The main claim of this investigation is that melodrama was the predominant narrative mode of theatrical productions about queerness and disability, as the use of strong emotional appeal, the struggle between “good” and “evil,” and exaggerated rhetoric advocated for a national victory over deviance. Melodrama became a cultural channel with which playwrights distributed ideas about social hygiene therefore solidifying a colonialist imaginary on reproductive health, heteronormativity, and biological inheritance. By delving into an extensive catalogue of plays informed by clinical procedures, I examine the migrations of medical knowledge from the hospital and the university classroom into the performance stage, turning theatre into a didactical space for health education, disease prevention and eradication. Addressing diverse Argentine theatre collections as a eugenic archive allows an understanding of how bodies disassociated from the imperatives of optimal offspring were staged as queer and disabled. Plays such as The InvertsThe Degenerate, The Empire of Instinct, The Alcoholics, The Horrible Experiment, The Epileptic, and The Crippled, among numerous others, show the inseparability of the concept of sexual deviance from the ableist impulse of the modern clinic during the birth of the disciplinary society.
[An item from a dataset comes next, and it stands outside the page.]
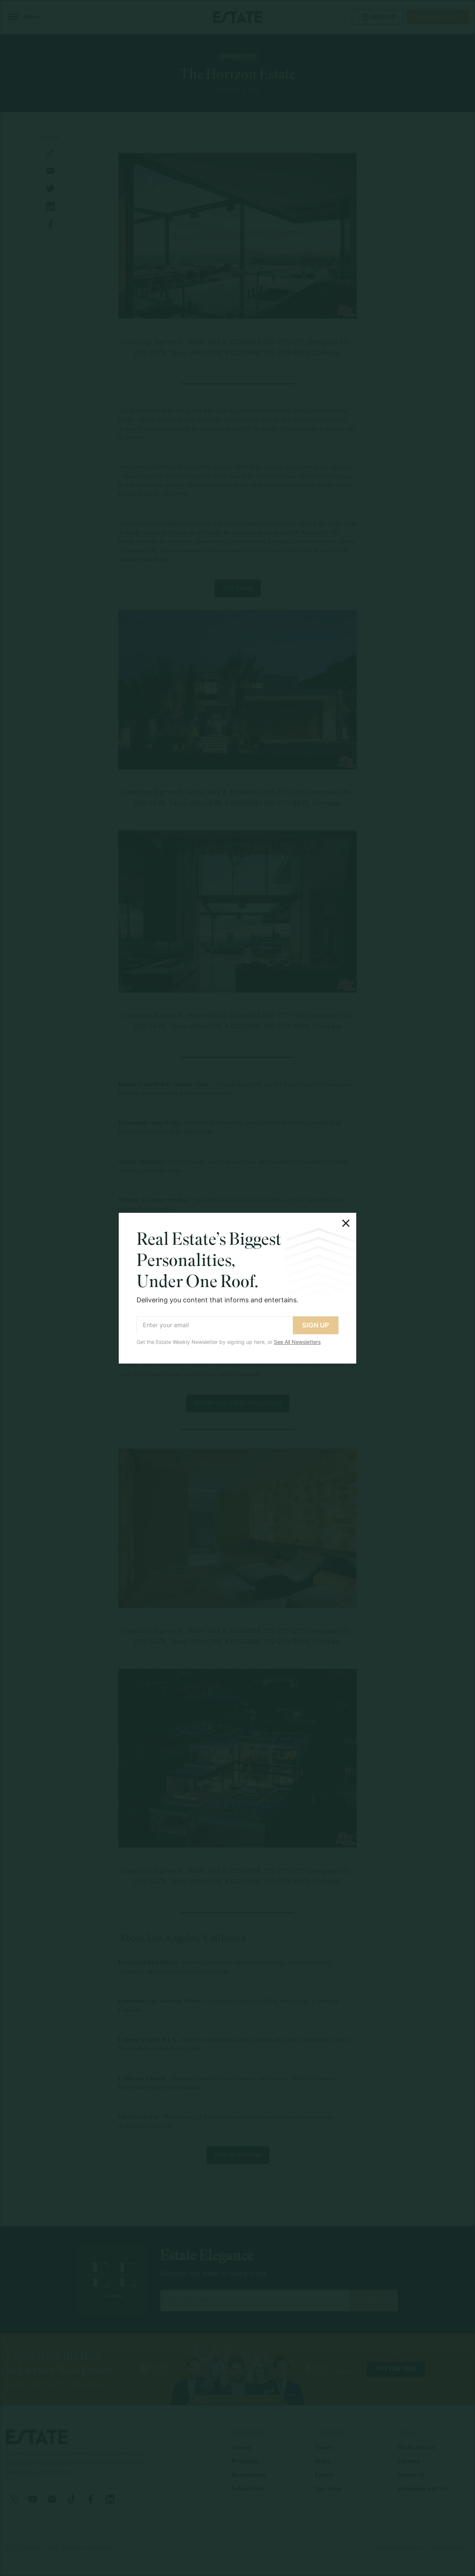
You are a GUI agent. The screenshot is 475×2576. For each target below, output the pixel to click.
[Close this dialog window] (345, 1223)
Guest presenter/moderator:

Dr. Carlos Gustavo Halaburda (PhD Northwestern University 2021) is a Marie Skłodowska Curie Research Fellow with the Department of Romance Studies at the Universität zu Köln and associate fellow with the Erich Auerbach Institute for Advanced Studies (Germany). His work has appeared in journals and print houses such as Latin American Theater Review, Revista Canadiense de Estudios Hispánicos, Taller de letras, Symposium, Universidad Nacional de la Plata, 17 Instituto de Estudios Críticos, Palgrave Macmillan, and Himpar Colombia, among others. In 2022, he received two awards for his article “Lunfardos: Queerness, Social Prophylaxis and the Futures of Reproduction in Fin-de-Siècle Argentine Dramaturgy”: the LASA Carlos Monsiváis Best Article of the Sexualities Section and the Canadian Hispanic Association Essay Prize. He was formerly a Social Sciences and Humanities Research Council of Canada (SSHRC) postdoctoral fellow at the Department of Spanish and Portuguese of the University of Toronto. His book-length study about queerness and disability in turn-of-the-century Argentine print culture is in preparation.